Inspired by sklearn.datasets.make_classification, which in turn is based on work for NIPS 2003 feature selection challenge [1] - targeting linear classifiers. Here the focus is on generating more complex, nonlinear datasets appropriate for use with deep learning/black box models which 'need' nonlinearity - otherwise you would/should use a simpler model.

Approach

Ideally, the method would provide a concise specification to generate tabular data with sensible defaults. The specification should provide knobs that the end user can dial up or down to see it's downstream impact.

Copulas are a model for specifying the joint probability p(x1, x2, ..., xn) given a correlation structure along with specifications for the marginal distribution of each feature.
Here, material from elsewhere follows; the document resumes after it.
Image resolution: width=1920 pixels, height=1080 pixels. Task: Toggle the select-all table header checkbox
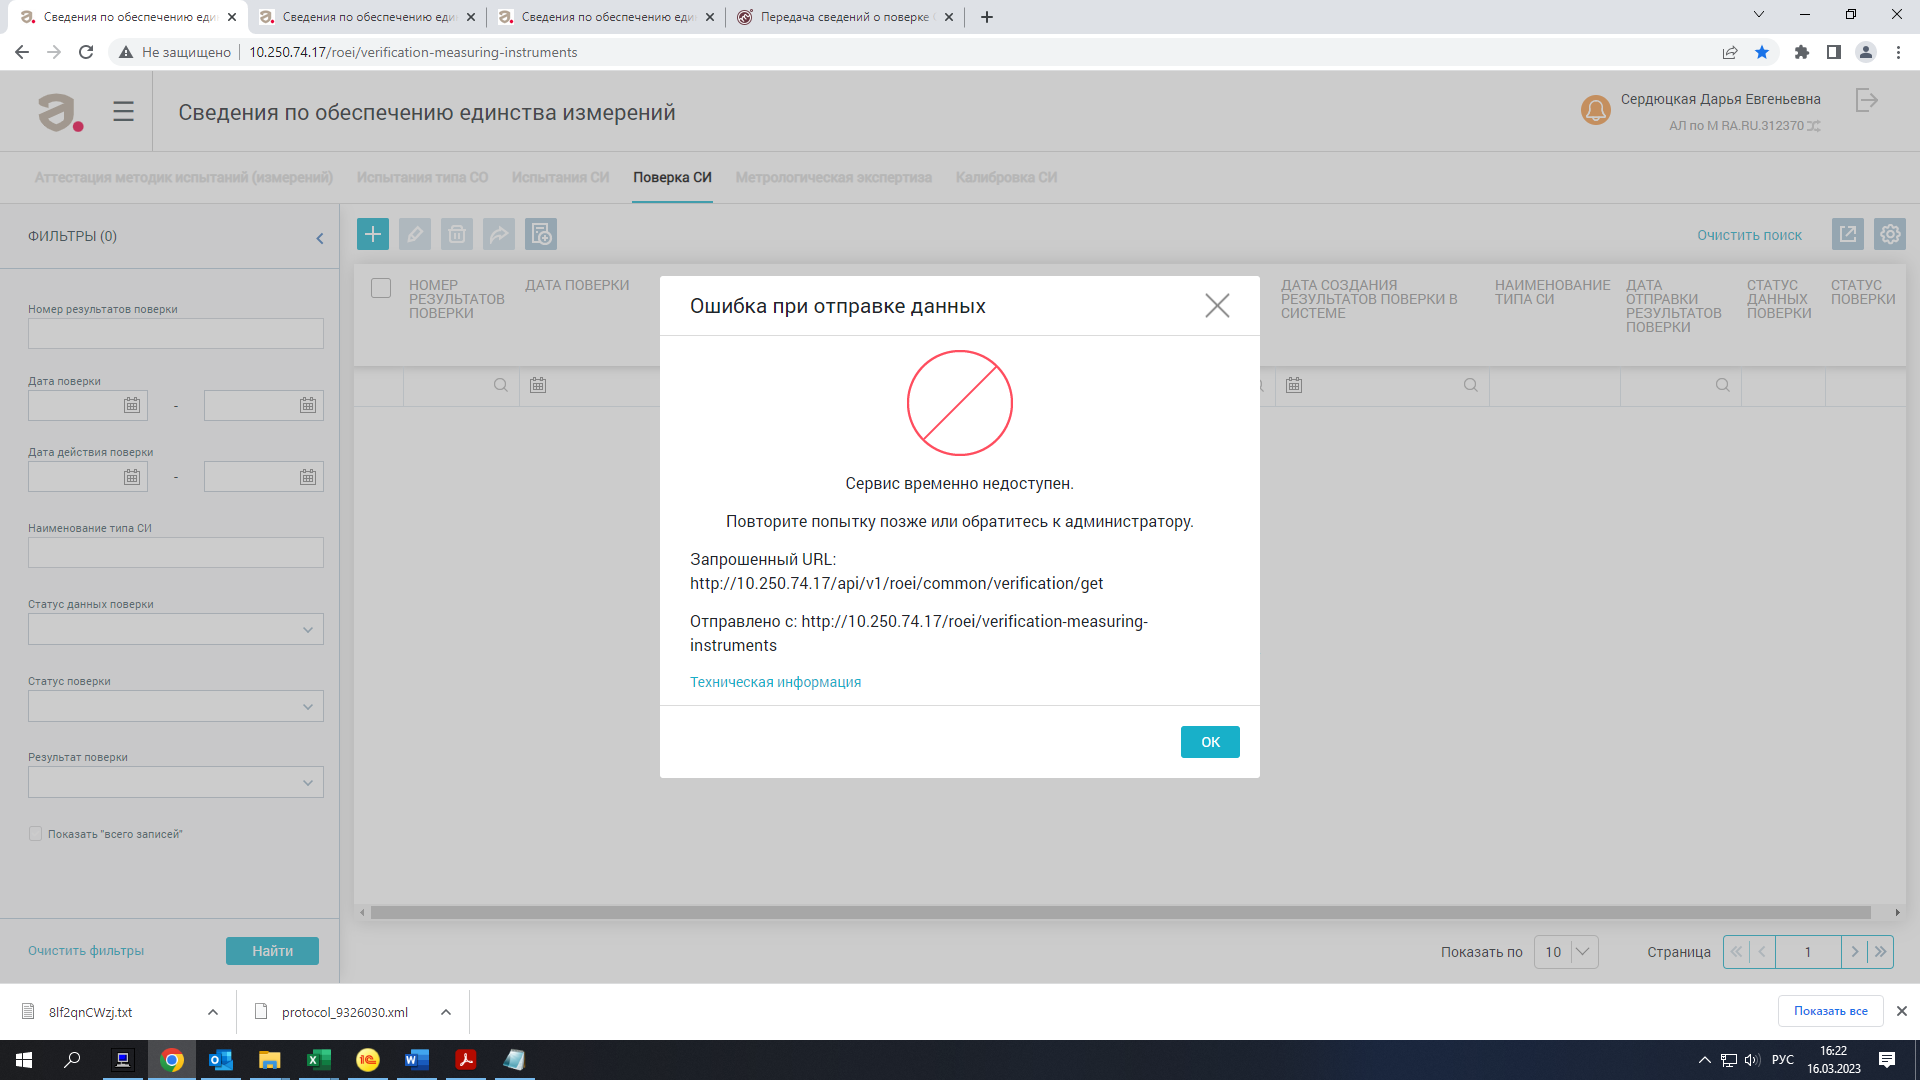(x=381, y=288)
The current implementation uses a multivariate normal distribution with specified covariance matrix. Future work can expand this choice to other multivariate distributions.

Features:

Inputs:

  • specify the marginal distribution of a column

  • correlation (correlated but not dependent)

  • prescaled inputs using MinMaxScaler (TODO: add StdScaler, etc.)

  • nuisance variables - carry no signal, set the lower limit on 'acceptable' feature importance

  • redundant (correlated and dependent - say by a linear combo of informative features)

  • separation between classes (can we filter +/- k% on either side of p_thresh to create separation?)

  • overlap - since we have ground truth probabilities, we could sample from a binomial distribution with probability of (py|x) to determine labels - this would work in conjuction with sig_k which controls the steepness of the sigmoid

  • noise level - apply after we generate regression values/labels

    • gaussian white on X
    • percentage shuffled (see e.g. flip_y in make_classification)
  • categorical features (stretch)

  • outlier generation (stretch, new)

  • create fake PII with pydbgen (stretch, new)

Output:

  • functional dependence y_reg = f(x) where y_reg is a float - implemented via sympy symbolic expression
  • mapping from y_reg value to y_class
    • partition and label - e.g. y_class = y_reg < np.median(y_reg)
    • sigmoid
    • Gompertz curve (a parameterized sigmoid - would give control over uncertainty?
    • these last two provide ground truth P(y|x) (regression -> probability -> label) -[ ] noise (e.g. flip_y) -[ ] map class to probability using random draw from binomial distribution

Parameters

name type default description
n_samples int (default=100) The number of samples.
n_informative int (default=2) The number of informative features - these should all be represented in the symbolic expression used to generate y_reg
n_nuisance int (default=0) The number of nuisance features - these should not be included in the symbolic expression - and hence have no role in the DGP.
n_clases int (default=2) the number of classes
dist list a list of the marginal distributions to apply to the features/columns
cov matrix a square numpy array with dimensions (??? x ???) - should be n_total where n_total=n_informative + n_nuisance
expr sympy expr an expression providing y = f(X)
sig_k float (default=1.0) the steepness of the sigmoid used in mapping y_reg to y_prob
sig_x0 float (default=None) the center point of the sigmoid used in mappying y_reg to y_prob
p_thresh float (default=0.5) threshold probability that determines boundary between classes
noise_level_x float (default=0.0) level of Gaussian white noise to apply to X
noise_level_y float (default=0.0) level of Gaussian white noise to apply to y_label (like flip_y)

Getting Started

Local Installation

python3 -m venv .venv
source .venv/bin/activate
pip install -r requirements.txt
pip install -e .

Tests

To run tests:

$ python -m pytest tests/

Referencing this library

If you use this library in your work, please cite our paper:

@inproceedings{barr:2020,
  author    = {Brian Barr and Ke Xu and Claudio Silva and Enrico Bertini and Robert Reilly and  C. Bayan Bruss and Jason D. Wittenbach},
  title     = {{Towards Ground Truth Explainability on Tabular Data}},
  year      = {2020},
  maintitle = {International Conference on Machine Learning},
  booktitle = {2020 ICML Workshop on Human Interpretability in Machine Learning (WHI 2020)},
  date = {2020-07-17},
  pages = {362-367},
}                             

Notes

If you have tabular data, and want to fit a copula from it, consider this python library: copulas
Quick visual tutorial of copulas and probability integral transform.

References

[1] Guyon, “Design of experiments for the NIPS 2003 variable selection benchmark”, 2003.